Over at the Graduate School of Design there's the Sustainable Design program G(SD)2. And Harvard Business School has a Green Living Program, "a peer-to-peer education program" that...well, you get the idea.
These various activities are supported by the Harvard University Task Force on Greenhouse Gas (GHG) Emissions, commissioned by President Drew Faust, which is committed to reduce the University's GHGs through 2016. In other words, these people will not be losing their jobs any time soon, no matter what happens at COP-18.
(Obligatory disclaimer: investment in sustainability can produce good things; improving the efficiency of heating systems, for example, is a worthwhile goal that requires no further justification. If the foundation of the program is carbon dioxide phobia, bad decisions will be made.)
Dr. Chivian further explained that climate science is too technical for the public to grasp, leaving the masses "vulnerable to having the wool pulled over their eyes." I don't accept the premise that only experts are qualified to discuss climate science, but it is nevertheless interesting to note that none of the all-star environmental faculty is a climate scientist. James McCarthy, a professor of Biological Oceanography and one of the lead authors of the UN IPCC, comes the closest. His field is related to climate change, but he studies the effects of climate on ocean life, not the causes of changing climate. For comparison, here's the Wikipedia entry for Professor Richard Lindzen, one of the leading skeptics of the anthropogenic global warming theory:
atmospheric physicist and Alfred P. Sloan Professor of Meteorology at the Massachusetts Institute of Technology[,] Lindzen is known for his work in the dynamics of the middle atmosphere, atmospheric tides and ozone photochemistry. He has published more than 200 scientific papers and books.
The other Green Thinkers were from Harvard Law School, Harvard's Graduate School of Design (Architecture), the Harvard Medical School, and two from the Harvard Business School (Management Practice and Environmental Management).

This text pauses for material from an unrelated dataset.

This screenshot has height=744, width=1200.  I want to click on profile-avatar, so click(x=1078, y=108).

Dr. Chivian is trained in Psychiatry.
Might not these learned men be vulnerable to having the wool pulled over their eyes by agenda-driven organizations like the IPCC?

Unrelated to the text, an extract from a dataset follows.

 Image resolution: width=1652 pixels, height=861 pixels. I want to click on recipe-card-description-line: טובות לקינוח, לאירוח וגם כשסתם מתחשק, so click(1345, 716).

Imagine these considerable efforts at one university multiplied at thousands of private and governmental institutions. This lobbying network is not only well-funded and extensive, it also has a built-in mechanism for self-perpetuation: the green interns and all the students being taught by all-star environmental professors will supply the next generation with its Sustainability Engagement Managers. Exxon can't come anywhere close to competing with this.
Climate change skeptics have reason to be optimistic that global warming activists are fighting a losing battle. The Durban climate conference, described by the Wall Street Journal as "a wash out," passed another meaningless resolution promising action by 2020. At the Think Green event, Harvard Law professor Richard Lazarus lamented that President Obama used the phrase "climate change" or "global warming" in speeches 69 times in 2009, 73 times in 2010 and only once in 2011, leading to what he sees as "a crisis in environmental lawmaking"-his crisis being that nothing is happening. In other words, climate legislation like Cap and Trade is dead. The scientific front also brings promising news; mainstream Science magazine reports a study summarized by The Economist: "Good news at last? The climate may not be as sensitive to carbon dioxide as previously believed."
Despite this news, don't count on the environmentalists occupying our universities to pack up their tents and go home.